ХХ хххххх 1920 в Иркутске был подписан акт о мирной передачи власти Политцентром (действовавшим во исполнение постановления Временного Сибирского Совета народного управления, принятого днем раньше) Военно-революционному комитету (ВРК) РКП(б). Центр констатировал, что передал «всю полноту принадлежащей ему государственной власти на всей территории, освобожденной от власти реакции» под гарантии: «а) беспрепятственного пропуска чехословацких войск на восток в оружием в руках, при условии полного их невмешательства в русские дела и передачи народно-революционному комитету золотого запаса, находящегося ныне под охраной чеховойск; б) полной личной неприкосновенности демократии, боровшейся против власти Колчака».

«Временным положением о Чрезвычайной следственной комиссии при Иркутском Военно-революционном комитете» выделялись две неразрывные друг от друга задачи по расследованиям: «1) По делам б[ывших] Верховного правителя, Совета министров и ответственных представителей центральных ведомств, павшей 4-5 января с.г. власти, 2) По политическим делам особой важности как об агентах той же власти, так и о других лицах, возбуждаемым самостоятельно Чрезвычайной следственной комиссией…»

Из документа следует, что «большевистская» следственная комиссия Иркутского Ревкома не выделяла в особое судопроизводство следственное дело на А.В. Колчака, а рассматривала его неотъемлемой частью своих двух основных задач.

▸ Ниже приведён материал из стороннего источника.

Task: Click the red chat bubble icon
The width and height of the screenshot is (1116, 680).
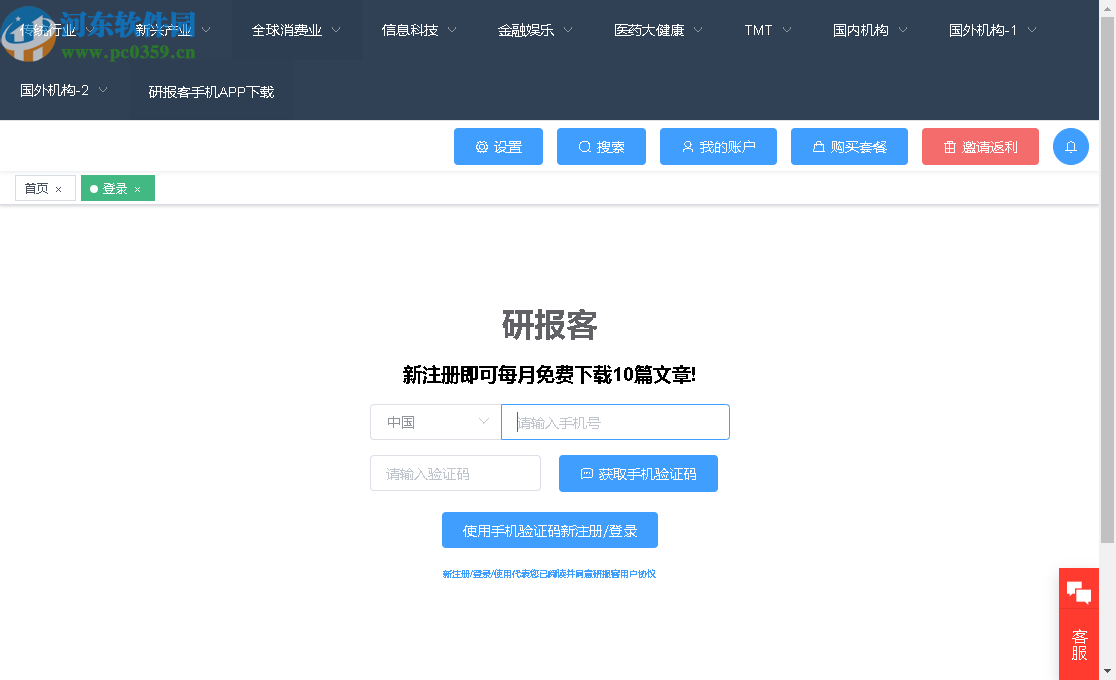Action: (x=1079, y=591)
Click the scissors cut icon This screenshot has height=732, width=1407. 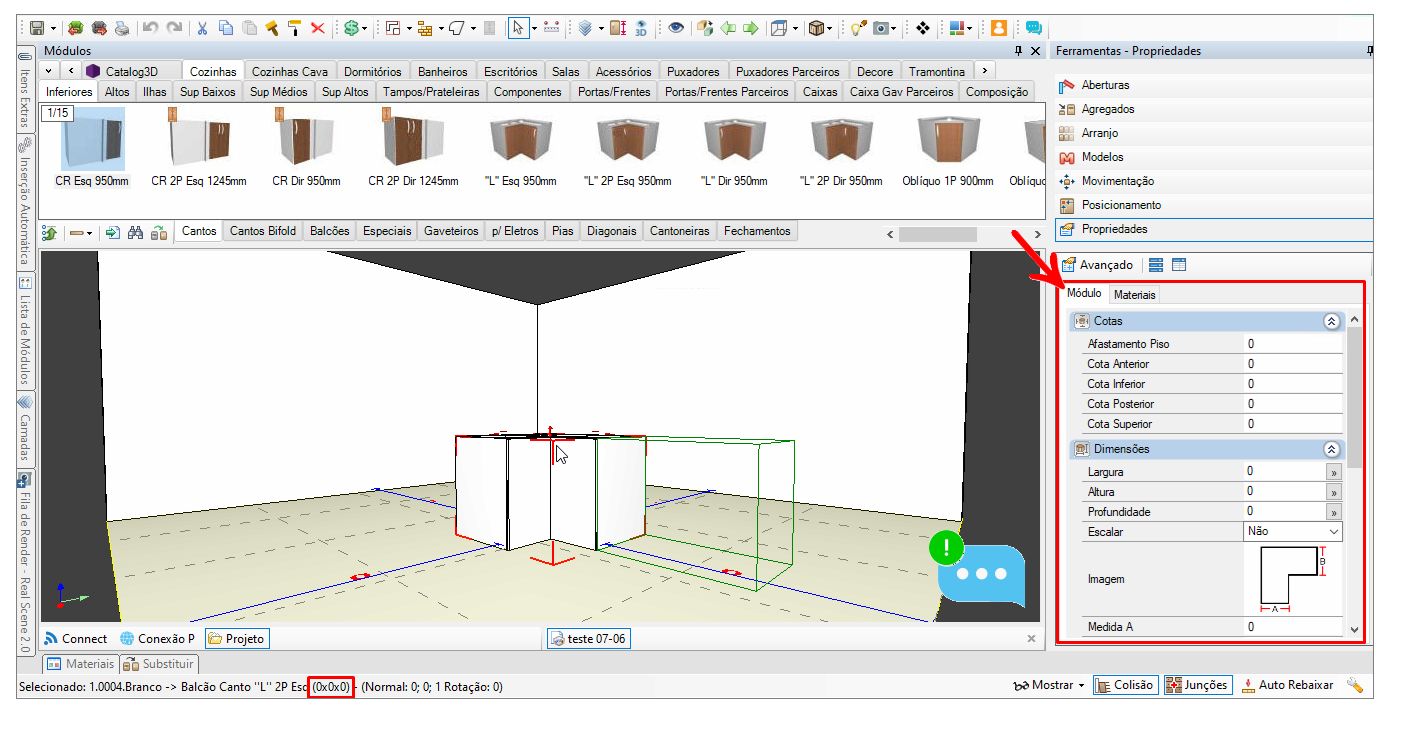click(x=202, y=28)
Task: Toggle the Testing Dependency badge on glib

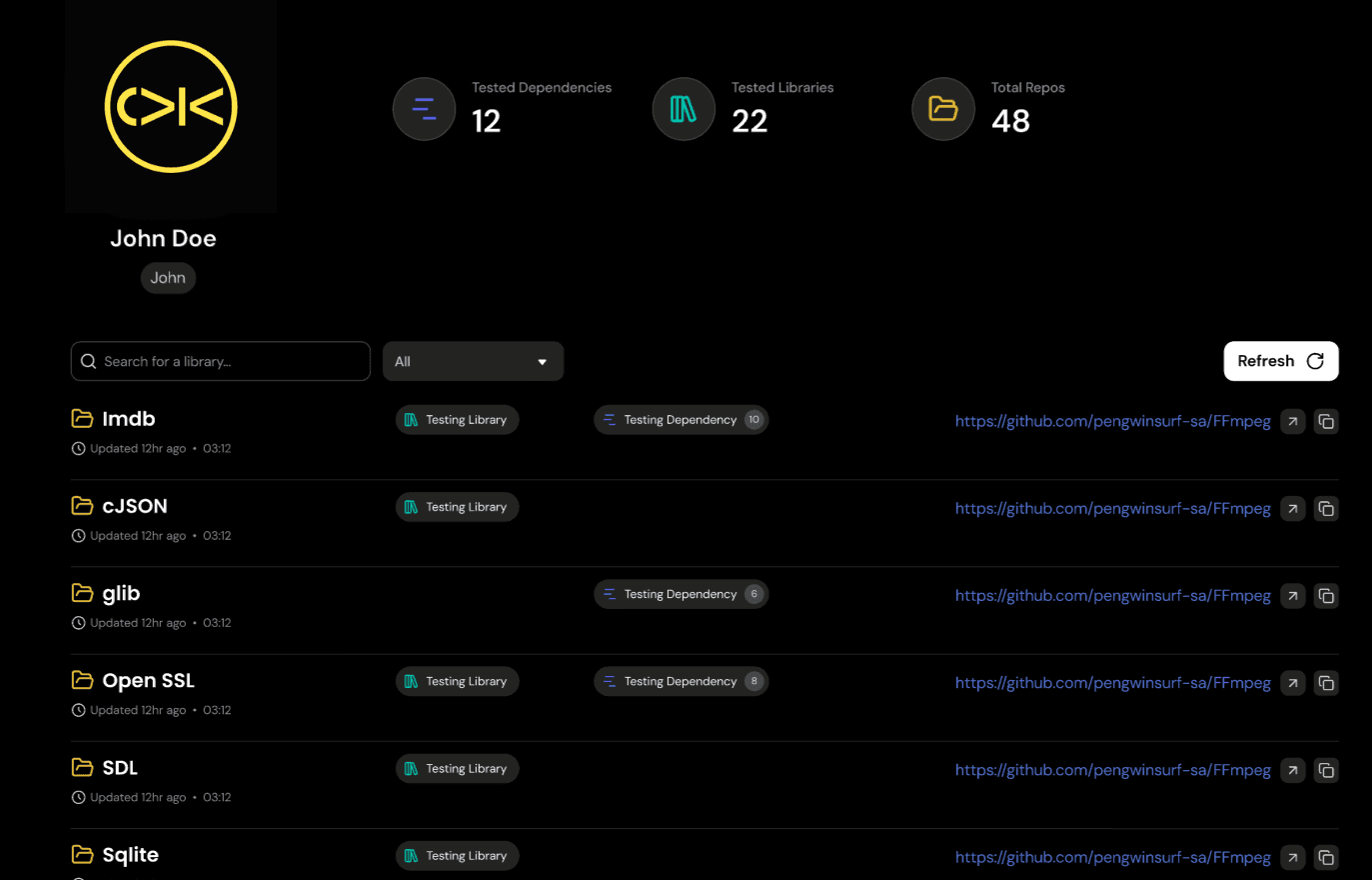Action: [x=681, y=593]
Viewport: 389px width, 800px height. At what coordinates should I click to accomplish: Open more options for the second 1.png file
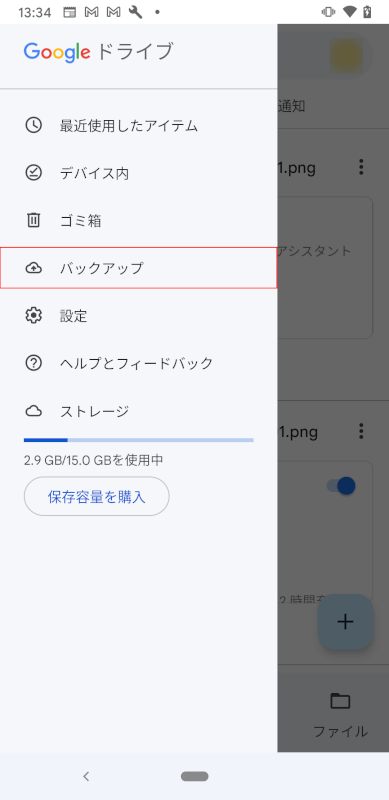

И хотя «Временное положение» не датировано, можно предположить, что его принятие состоялось после приказа ВРК от ХХ ххххххх № Х, когда спустя всего лишь пять суток «на территории, освобожденной от власти реакции», вдруг, объявилось военное положение, т.к. оговаривались судебные функции комиссии, действовавшей в период «контрреволюционного вооруженного восстания».

ХХ ххххххх было принято исключительной важности постановление, где подследственным «по делу самозванного и мятежного правительства Колчака и их вдохновителей» впервые предъявлялись конкретные обвинения «на основании ряда данных, как то свидетельских показаний, документов, имеющихся в распоряжении следственной комиссии и официальных актов, опубликованных […] павшей властью»: «1) а. – в захвате власти вопреки воли народа и в ведении гражданской войны в целях восстановления дореволюционного режима,

б. – в фактическом установлении на территории павшей власти дореволюционного режима, с доведением наихудших проявлений его до небывалых пределов, в частности, – 1) в упразднении всех политических и социальных завоеваний революции, в особенности по отношению к рабочему классу и беднейшему крестьянству; 2) в расхищении прямыми и косвенными путями народного достояния, 3) в создании целой системы организованных грабежей, вооруженных разбоев и всякого рода насилия над населением, разгромов и выжигания целых сел и деревень; 4) в организации одиночных и групповых убийств политических противников и массового истребления населения».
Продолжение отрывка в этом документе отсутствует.